Freelancer’s Tips: How to Evaluate Your Work and Inform Your Client About It


Written by Abby Hill
2 mins, 48 secs Read
Updated On November 22, 2023

Putting a price on your work might be challenging. Many freelancers are confused about how to do it right, so they undervalue themselves and their work as a result. Use this instruction to prevent committing this mistake. Freelancers who work with a writing company that provides “pay for essays online” services to students will share their experiences and tell about five tactics, their benefits, and drawbacks, as well as supplementary advice for prospective freelancers.

Hourly Payment

Using this type of payment the client pays for each hour of the freelancer’s work spent on his project. This is one of the most common strategies, but far from the best.

Cons:

  • You should track working hours.
  • You will require less time to complete the project if you learn how to accomplish tasks faster, which means you will earn less.
  • Some clients may think that you are purposely stalling for more time, and another freelancer could do it faster.
  • It will take a lot of calculations.

Pros:

  • Great for projects that don’t have an exact scope of work.
  • The project may take longer to complete, which means you will be paid more.

Day Rate

This type of payment is more suited to long-term collaboration. The payment is for a complete working day or the number of hours you specify. Every day, it is normally 6-8 hours. The customer can choose to pay weekly or every two weeks.

Cons:

  • As with hourly pay, to earn more, you need to spend more time.
  • Most likely, clients will control your working process and are unlikely to be happy if the project is delayed.
  • Earnings are limited.
  • Working with one client will take up most of the day.

Pros:

  • You can set a higher rate since the client does not know how many hours you spend on work.
  • Keeping track of time will be easier than if you’re paid by the hour.

Day rates are better for dealing with big companies that don’t have a fixed volume of tasks but can offer you long-term cooperation.


Fee

With this type of payment, the client pays a fixed amount of money, usually monthly, in return for your time. You are paid even if a client doesn’t need your services for a month. Long-term collaboration benefits from fees.

However, this practice may reduce your schedule flexibility. You must be ready for unexpected tasks or video calls, as well as moving some other clients in your schedule as needed.

Cons:

  • Most clients prefer hourly rates to fees because they know how long it will take you to complete their project.

Pros:

  • You have a permanent job with a steady salary, as well as the ability to stop looking for new customers.
  • The possibility of extending the contract and developing a long-term working relationship.
  • The client can’t control your every action.

It’s better to sign a month-long contract with a fixed charge if you know the project will take several months.

Fixed Rate

Ideal for projects with a well-defined scope of work.
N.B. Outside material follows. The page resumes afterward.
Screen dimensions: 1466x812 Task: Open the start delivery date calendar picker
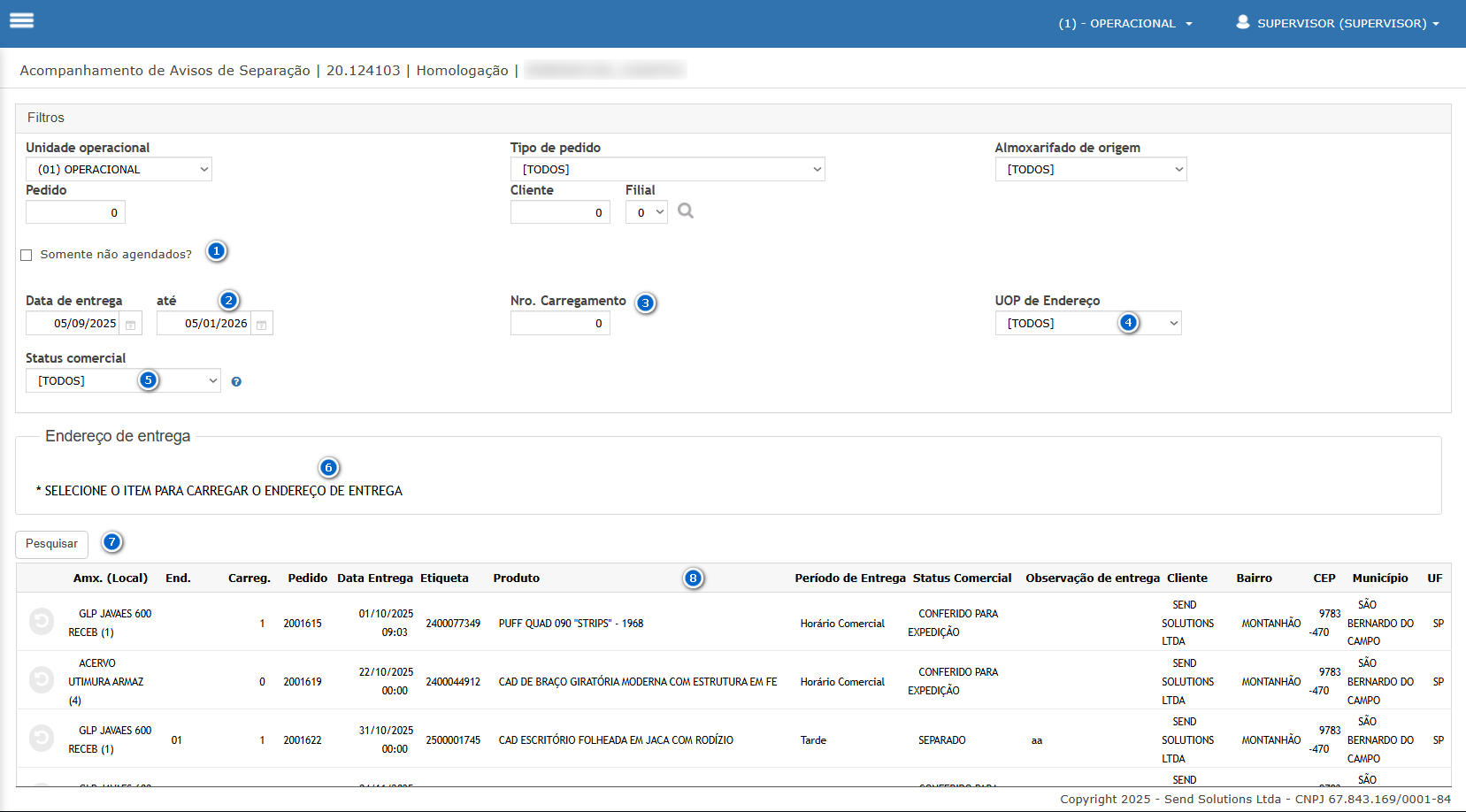point(130,325)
A client, for example, requires seven emails for a drip marketing campaign. You establish a fee for the entire job but don’t tell them how long it will take.

Cons:

  • If you haven’t specified a maximum number of edits, the client may request repeated edits.
  • You can underestimate the job’s expense.
  • You may not receive more than the stated amount.

Pros:

  • Earnings do not depend on the hours spent at work.
  • You may make the rate higher.
  • You will be free from tracking your work.

Cost Based on Project Value

In this instance, the value of the final work determines the cost. You’ll need to conduct some study to establish the project’s value to him. Then take a certain percentage for yourself. Keep in mind, however, that this type of payment is better suited for companies with good cash flow.

Cons:

  • The cost depends on estimated income rather than guaranteed income.
  • You’ll have to persuade the client of the project’s financial benefits.

Pros:

  • Possibility of making a lot of money. The more you earn, the bigger the predicted project value becomes.
  • You can do your work more quickly.
  • The task scope is clearly stated.
  • There’s no need to keep track of hours worked.